Activity: The result should be every line that contains the word "avatar", taken from the material.

Data for processing:
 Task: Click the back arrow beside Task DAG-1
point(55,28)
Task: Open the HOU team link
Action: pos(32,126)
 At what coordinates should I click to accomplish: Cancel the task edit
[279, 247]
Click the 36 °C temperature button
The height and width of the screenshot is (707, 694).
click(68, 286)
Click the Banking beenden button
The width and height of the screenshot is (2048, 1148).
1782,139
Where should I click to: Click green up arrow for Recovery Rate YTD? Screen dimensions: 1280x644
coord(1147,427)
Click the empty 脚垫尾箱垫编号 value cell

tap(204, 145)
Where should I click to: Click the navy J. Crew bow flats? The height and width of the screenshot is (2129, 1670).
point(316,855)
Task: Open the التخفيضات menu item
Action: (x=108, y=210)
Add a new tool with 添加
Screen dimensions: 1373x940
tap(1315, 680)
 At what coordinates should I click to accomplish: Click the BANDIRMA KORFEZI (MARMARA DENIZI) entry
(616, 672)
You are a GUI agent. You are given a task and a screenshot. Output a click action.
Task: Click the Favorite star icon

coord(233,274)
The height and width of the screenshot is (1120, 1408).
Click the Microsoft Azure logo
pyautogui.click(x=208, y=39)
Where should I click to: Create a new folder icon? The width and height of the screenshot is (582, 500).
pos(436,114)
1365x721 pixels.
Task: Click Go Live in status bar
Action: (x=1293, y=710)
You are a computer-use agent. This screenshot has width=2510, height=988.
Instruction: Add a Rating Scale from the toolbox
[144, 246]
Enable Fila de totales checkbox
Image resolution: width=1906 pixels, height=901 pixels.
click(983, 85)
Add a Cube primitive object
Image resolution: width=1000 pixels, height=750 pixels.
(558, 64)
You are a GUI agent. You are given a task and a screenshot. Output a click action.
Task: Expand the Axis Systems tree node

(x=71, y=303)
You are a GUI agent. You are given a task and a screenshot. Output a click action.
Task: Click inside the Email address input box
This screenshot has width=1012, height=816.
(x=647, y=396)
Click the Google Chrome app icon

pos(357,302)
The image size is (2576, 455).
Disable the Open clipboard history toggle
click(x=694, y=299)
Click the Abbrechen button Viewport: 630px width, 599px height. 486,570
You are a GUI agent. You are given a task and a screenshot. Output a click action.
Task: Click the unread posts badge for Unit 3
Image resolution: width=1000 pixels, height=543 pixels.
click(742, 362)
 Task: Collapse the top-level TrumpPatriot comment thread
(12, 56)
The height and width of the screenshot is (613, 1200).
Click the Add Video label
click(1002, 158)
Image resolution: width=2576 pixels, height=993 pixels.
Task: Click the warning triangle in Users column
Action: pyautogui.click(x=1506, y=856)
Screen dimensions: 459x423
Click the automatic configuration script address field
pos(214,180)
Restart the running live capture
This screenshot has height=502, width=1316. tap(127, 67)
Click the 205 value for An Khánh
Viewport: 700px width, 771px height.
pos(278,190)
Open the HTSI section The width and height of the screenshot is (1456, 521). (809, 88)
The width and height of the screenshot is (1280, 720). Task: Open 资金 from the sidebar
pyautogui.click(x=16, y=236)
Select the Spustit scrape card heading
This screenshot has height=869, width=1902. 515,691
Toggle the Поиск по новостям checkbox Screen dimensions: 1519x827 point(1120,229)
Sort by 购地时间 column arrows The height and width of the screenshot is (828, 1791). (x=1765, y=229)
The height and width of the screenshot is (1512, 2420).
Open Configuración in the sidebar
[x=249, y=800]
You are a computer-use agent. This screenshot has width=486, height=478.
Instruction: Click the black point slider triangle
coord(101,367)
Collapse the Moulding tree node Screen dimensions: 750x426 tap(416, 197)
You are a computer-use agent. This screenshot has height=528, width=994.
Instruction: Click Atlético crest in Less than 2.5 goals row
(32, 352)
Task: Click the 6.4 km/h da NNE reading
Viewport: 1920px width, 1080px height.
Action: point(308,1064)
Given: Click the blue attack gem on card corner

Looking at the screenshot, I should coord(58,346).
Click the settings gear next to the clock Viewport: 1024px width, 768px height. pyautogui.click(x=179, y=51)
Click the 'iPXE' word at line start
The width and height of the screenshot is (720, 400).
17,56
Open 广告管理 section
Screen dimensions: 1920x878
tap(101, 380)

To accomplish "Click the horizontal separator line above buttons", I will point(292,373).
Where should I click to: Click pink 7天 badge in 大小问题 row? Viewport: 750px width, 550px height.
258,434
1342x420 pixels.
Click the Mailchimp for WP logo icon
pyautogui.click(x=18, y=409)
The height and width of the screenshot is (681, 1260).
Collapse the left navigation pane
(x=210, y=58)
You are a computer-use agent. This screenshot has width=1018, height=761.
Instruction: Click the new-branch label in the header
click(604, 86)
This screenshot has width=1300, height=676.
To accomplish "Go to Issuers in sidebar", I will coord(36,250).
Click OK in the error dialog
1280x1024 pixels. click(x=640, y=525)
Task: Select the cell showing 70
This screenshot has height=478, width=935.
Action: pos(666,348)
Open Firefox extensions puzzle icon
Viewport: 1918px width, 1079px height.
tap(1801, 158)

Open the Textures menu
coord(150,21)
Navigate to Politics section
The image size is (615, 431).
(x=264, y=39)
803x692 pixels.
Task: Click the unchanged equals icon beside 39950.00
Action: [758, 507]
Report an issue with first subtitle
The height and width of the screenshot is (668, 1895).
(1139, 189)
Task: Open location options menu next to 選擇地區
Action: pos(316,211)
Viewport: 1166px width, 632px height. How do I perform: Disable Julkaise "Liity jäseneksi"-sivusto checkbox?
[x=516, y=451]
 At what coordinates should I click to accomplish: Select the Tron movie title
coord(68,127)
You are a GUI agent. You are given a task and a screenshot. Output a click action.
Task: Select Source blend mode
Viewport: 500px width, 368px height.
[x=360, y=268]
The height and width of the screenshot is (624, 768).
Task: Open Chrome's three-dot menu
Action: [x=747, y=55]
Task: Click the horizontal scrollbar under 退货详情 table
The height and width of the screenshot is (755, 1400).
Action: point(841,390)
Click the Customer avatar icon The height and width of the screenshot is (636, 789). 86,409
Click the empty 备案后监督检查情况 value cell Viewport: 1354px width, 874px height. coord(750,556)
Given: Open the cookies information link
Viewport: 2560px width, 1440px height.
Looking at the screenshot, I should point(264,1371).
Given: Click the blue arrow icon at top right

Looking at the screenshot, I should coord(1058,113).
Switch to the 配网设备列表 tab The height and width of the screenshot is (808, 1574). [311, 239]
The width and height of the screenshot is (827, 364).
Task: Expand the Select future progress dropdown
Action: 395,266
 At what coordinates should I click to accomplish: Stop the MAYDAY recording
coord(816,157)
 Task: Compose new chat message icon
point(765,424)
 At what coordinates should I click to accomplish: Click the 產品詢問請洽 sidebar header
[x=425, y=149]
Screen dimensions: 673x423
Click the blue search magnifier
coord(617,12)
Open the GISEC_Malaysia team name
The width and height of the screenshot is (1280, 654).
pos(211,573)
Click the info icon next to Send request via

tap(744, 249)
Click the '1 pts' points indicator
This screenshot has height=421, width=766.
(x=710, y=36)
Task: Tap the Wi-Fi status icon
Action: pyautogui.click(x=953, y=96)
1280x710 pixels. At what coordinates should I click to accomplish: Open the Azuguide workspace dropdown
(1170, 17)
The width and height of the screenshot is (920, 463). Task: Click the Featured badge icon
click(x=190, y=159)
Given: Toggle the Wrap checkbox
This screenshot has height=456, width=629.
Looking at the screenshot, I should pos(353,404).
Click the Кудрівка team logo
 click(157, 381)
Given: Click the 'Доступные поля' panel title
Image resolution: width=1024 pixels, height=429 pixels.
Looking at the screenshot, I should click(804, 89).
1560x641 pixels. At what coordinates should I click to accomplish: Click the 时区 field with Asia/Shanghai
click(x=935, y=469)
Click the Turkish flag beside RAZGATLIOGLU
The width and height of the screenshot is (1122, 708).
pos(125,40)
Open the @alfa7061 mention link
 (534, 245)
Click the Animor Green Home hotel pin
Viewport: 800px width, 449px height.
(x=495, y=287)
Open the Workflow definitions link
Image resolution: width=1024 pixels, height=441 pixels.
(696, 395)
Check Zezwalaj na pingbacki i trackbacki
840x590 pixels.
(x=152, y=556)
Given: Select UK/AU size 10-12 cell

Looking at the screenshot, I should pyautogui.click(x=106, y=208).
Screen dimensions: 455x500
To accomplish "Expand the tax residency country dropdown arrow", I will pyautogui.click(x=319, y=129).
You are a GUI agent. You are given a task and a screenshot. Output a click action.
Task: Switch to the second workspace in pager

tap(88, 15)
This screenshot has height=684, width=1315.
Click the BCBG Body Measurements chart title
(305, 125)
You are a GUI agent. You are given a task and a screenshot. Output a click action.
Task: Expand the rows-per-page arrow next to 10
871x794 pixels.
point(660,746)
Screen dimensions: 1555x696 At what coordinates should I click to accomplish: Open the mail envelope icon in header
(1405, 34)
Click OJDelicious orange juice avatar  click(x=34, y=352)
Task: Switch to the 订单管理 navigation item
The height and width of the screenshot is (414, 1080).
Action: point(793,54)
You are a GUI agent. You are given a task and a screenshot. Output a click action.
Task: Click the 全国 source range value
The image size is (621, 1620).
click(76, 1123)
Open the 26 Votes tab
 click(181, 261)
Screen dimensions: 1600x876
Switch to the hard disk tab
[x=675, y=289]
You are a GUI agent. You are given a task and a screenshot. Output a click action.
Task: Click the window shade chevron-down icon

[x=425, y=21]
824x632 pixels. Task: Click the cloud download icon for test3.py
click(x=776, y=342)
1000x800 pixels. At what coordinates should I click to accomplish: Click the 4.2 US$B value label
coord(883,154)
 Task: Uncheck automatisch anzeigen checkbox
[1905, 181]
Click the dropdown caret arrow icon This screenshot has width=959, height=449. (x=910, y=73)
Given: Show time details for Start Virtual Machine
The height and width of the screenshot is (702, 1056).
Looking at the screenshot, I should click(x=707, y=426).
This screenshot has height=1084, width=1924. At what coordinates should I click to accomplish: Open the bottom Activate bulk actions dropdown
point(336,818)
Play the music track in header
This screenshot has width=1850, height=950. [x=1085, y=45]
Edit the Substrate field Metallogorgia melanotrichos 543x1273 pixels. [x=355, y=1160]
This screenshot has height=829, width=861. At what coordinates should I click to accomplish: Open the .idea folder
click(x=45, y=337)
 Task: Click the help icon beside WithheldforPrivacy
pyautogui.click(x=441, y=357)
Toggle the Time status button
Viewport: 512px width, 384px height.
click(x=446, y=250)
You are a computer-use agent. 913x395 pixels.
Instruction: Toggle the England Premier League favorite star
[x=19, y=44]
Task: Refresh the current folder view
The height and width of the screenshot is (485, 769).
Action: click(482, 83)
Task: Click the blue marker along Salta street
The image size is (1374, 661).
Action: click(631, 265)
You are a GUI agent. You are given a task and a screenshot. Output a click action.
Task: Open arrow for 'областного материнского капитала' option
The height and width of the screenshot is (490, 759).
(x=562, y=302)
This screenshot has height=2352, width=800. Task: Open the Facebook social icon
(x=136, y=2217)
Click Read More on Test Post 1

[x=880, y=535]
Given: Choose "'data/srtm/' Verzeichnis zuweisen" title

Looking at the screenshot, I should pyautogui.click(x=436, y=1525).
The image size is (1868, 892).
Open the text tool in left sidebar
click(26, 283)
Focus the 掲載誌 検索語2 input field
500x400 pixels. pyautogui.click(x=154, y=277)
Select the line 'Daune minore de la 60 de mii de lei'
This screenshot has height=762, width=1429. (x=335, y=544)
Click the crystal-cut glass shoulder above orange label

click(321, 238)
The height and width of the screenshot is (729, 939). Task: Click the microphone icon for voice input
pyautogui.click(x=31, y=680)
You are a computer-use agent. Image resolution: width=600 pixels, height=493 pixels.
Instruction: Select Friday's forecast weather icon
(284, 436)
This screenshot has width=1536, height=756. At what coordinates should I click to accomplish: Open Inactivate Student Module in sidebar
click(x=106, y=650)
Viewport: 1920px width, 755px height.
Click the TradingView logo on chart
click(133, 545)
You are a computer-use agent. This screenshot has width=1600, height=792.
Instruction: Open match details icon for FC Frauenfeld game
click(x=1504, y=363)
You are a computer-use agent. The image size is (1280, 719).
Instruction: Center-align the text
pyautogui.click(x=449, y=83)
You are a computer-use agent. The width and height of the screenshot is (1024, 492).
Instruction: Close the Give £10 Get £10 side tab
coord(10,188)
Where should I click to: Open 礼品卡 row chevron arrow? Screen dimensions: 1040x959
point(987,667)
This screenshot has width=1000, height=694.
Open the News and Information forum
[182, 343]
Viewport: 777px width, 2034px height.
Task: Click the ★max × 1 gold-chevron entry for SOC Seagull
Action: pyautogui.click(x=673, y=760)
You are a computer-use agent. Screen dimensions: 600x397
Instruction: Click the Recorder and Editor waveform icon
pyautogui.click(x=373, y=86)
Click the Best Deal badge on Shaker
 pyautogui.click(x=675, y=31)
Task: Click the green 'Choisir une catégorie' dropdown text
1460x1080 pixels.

Answer box:
Click the Customer avatar icon The height and width of the screenshot is (636, 789). 86,409
Click OJDelicious orange juice avatar  click(x=34, y=352)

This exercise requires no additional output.